Lot's of people make a big deal about coil whine. Many think it means the card is faulty. This isn't the case. It's the physics of how coils work. It can be minimized or eliminated by the manufacturer using solid coils. Solid coils are the same as a regular coil except that they have been put in a little plastic shell and glued / epoxied / potted into it. This keeps the coil and more importantly it's core from rattling around. The physics isn't difficult to explain, but the explanation is long. Essentially what it boils down to is a coil develops a magnetic field around it when a current is passed through it. The field strength is directly proportional to the amount of current running through the coil. Since the current draw isn't constant in these coils (the draw goes up and down depending on how much power the card needs to render each scene) the magnetic field also fluctuates.

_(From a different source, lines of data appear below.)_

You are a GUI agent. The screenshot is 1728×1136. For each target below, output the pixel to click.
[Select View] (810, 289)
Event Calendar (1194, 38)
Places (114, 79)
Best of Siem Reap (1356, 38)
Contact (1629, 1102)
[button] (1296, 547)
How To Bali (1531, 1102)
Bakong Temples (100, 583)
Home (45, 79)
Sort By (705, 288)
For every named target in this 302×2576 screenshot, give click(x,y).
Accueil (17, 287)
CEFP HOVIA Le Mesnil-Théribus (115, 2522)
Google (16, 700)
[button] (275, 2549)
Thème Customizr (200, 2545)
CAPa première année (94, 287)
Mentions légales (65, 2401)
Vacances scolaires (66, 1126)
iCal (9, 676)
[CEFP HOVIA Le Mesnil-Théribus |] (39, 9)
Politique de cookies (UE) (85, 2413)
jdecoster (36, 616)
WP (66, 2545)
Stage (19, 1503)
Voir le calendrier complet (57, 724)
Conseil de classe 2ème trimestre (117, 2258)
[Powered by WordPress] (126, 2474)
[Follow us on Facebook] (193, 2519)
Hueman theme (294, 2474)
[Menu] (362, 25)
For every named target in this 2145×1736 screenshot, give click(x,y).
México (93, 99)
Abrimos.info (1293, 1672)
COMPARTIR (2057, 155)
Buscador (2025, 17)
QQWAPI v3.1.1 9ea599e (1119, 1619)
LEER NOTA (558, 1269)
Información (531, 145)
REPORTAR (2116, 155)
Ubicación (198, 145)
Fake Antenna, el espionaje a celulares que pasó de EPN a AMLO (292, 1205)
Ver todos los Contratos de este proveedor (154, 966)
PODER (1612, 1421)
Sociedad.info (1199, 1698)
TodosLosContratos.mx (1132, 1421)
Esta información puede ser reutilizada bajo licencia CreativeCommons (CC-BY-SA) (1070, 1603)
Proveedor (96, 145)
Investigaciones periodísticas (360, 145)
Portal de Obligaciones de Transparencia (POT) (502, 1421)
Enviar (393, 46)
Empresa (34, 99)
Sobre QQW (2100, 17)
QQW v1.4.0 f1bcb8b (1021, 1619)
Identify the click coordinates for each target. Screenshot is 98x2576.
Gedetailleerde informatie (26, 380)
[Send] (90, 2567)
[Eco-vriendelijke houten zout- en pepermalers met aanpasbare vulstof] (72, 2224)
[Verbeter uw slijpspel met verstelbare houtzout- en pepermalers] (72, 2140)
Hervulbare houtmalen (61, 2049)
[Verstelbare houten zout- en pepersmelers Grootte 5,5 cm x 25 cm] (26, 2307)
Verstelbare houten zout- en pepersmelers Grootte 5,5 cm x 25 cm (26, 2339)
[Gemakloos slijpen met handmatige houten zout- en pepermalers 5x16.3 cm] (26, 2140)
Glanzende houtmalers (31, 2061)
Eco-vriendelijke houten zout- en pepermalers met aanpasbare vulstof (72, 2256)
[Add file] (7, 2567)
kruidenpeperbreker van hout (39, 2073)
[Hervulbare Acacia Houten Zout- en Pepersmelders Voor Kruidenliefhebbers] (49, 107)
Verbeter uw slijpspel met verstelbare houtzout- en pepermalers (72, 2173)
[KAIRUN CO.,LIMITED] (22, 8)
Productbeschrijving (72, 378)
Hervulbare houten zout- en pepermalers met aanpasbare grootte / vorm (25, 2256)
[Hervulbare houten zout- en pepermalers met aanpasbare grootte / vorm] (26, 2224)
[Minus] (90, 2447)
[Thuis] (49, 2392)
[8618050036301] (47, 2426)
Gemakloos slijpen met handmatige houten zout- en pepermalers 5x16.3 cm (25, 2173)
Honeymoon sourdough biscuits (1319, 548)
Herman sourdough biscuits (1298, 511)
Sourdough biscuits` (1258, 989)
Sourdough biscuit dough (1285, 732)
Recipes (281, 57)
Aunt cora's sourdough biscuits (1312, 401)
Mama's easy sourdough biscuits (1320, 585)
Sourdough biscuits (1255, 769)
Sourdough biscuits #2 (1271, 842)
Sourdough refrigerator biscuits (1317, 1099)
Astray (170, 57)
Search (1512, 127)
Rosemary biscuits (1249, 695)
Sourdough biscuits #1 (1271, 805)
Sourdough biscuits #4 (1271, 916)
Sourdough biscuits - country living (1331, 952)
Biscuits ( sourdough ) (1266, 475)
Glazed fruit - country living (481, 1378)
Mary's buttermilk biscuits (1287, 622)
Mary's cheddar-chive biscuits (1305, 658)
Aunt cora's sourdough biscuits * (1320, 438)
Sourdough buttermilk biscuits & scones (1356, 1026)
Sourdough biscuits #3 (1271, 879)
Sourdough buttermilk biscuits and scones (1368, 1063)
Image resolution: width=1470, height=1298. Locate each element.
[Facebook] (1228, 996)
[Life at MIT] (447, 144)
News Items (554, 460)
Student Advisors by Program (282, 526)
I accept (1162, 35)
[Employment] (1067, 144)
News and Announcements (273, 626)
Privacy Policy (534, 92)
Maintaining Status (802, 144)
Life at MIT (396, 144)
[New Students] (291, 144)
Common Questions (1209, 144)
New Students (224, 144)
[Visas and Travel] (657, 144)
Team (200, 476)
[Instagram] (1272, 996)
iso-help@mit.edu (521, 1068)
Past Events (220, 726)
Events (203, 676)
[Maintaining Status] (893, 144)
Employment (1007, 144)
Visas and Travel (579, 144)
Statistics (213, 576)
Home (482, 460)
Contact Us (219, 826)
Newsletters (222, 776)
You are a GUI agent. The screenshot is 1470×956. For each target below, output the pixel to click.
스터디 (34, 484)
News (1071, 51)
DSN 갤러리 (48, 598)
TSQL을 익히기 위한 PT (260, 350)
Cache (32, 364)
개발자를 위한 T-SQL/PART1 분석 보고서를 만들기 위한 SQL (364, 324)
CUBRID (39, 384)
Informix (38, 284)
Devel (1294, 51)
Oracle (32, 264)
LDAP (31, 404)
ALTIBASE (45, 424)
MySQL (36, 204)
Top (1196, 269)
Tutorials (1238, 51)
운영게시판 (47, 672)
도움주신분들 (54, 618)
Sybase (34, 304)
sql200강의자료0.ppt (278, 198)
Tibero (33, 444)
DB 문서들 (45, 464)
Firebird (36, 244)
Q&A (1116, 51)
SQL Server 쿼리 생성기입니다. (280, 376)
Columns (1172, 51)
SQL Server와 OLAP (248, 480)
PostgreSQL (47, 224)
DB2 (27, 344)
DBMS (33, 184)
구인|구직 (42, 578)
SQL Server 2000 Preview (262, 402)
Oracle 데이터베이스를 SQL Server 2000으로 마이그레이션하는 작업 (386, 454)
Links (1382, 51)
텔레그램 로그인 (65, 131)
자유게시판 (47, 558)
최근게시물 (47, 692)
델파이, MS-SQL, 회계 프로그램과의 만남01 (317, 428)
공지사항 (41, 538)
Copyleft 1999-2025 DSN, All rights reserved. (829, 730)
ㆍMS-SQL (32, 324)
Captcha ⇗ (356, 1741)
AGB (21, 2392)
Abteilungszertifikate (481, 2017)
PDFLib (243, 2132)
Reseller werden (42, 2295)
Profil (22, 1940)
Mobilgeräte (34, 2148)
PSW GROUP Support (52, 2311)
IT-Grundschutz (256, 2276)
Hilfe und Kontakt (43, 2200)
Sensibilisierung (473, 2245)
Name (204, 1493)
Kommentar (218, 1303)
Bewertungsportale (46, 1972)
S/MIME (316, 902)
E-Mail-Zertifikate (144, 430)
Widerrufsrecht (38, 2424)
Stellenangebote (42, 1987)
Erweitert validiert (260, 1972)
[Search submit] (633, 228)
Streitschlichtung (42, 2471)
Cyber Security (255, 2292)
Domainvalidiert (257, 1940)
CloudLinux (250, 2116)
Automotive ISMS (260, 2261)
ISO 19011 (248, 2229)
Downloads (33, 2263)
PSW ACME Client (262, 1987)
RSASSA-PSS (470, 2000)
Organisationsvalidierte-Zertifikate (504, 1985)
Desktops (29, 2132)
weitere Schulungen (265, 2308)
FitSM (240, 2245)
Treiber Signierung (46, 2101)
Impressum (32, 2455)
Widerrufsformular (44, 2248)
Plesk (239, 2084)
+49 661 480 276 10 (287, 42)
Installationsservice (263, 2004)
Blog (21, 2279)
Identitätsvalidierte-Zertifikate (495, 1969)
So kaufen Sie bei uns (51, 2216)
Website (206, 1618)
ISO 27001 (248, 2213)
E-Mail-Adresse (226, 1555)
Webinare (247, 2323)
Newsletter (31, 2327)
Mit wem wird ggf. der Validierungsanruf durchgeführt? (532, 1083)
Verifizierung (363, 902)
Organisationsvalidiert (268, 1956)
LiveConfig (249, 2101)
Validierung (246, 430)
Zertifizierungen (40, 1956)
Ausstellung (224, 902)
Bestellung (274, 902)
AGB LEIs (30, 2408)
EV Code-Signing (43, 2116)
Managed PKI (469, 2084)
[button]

This fluctuation can cause the core of the coil to vibrate which produces this noise.
Now usually coil whine is caused by wildly fluctuating framerates. The more constant the framerates, the less coil whine you'll experience. It is also more prevalent in games where you get really high framerates. In these circumstance, you can either enable Vsync to keep the frames synchronized with your monitor refresh, or use something like RTSS (RIvaTuner Statistics Server) to cap your framerate. Or you just live with it.
However all that aside, you need to determine if the noise is in fact coil whine. Since you describe that its more of a rattle, faulty fans can rattle. If you want to be sure, go into a game that you notice this sound. Make sure you can hear it. Then with the case side off, carefully and gently stop the fan on the graphics card momentarily. If you have more than one fan on the card, do each one at a time. If you stop a fan and the sound goes away, then it's not coil whine, it's a faulty fan. Usually this noise in a fan heralds the beginning of the fan failing altogether.